Hayden is the second high-profile politician to leave the organization in as many days. Democratic U.S. Rep. Keith Ellison stepped down from the board Monday after reviewing the audit.
The board held an emergency meeting Tuesday. Only six of the 11 board members were present at the meeting, including Fay Harrison, Ellison's alternate, and Natalie Johnson Lee, Council Member Blong Yang's alternate. The Star Tribune was not allowed to attend the meeting.
Neither Terri nor Jeff Hayden were present. The outcome of the meeting was not immediately known.
Before the meeting, Community Action released a statement on its Facebook page saying news reports show only "one perspective and contain inaccuracies."
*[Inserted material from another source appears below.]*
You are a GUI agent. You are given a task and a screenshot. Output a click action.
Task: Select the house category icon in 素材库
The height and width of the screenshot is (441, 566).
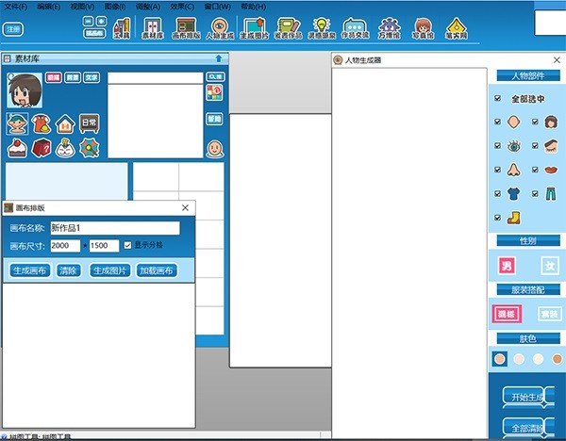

The group said it is in the process of working to clarify items that have been questioned, and making adjustments where needed to strengthen the organization and move forward.
"We remain confident in our ability to provide high-quality services to our low-income customers, and stay committed to our important work of empowering low-income Minneapolis residents and creating change in our community," the statement said.
Though much scrutiny has been aimed at Davis in recent days, the DHS audit placed much of its blame on the board. It repeatedly points to the board's lack of oversight, which DHS said contributing to "a culture of excessive spending."
By federal law, community action boards across the country are required to be equally made up of private-sector members, low-income people and local elected officials.
Ellison, Hayden, Johnson and City Council Member Robert Lilligren were on the board during the time covered by the audit. All have said they appointed alternates and did not regularly attend meetings.
Jon Pratt, the executive director of the Minnesota Council of Nonprofits, said it's hard to know who on the board should be held responsible when it's unclear who exactly was on the board.
For example, for its 2012 tax filings, the organization listed Ellison's alternate Fay Harrison as a board member. But in 2011, Ellison's name appears.
"If it's hard to tell from looking at the list it's going to be hard to tell for the actual people on the board who is responsible," Pratt said. "They need to get clear who is actually on the board. Those board members have a fiduciary responsibility over the organization's finances."
The alleged misspending at Community Action of Minneapolis has put the spotlight on the other 25 community action programs across the state.
The head of Minnesota Community Action Partnership, an organization comprised of all community action groups, called what has happened in Minneapolis a "tragic scandal" for a "unique and isolated organization."
"[The community action agencies] are very proud of their results for low-income Minnesotans," said Arnie Anderson, executive director, Minnesota Community Action Partnership. "They are very proud of their hard-earned reputations for being trusted stewards of public funds."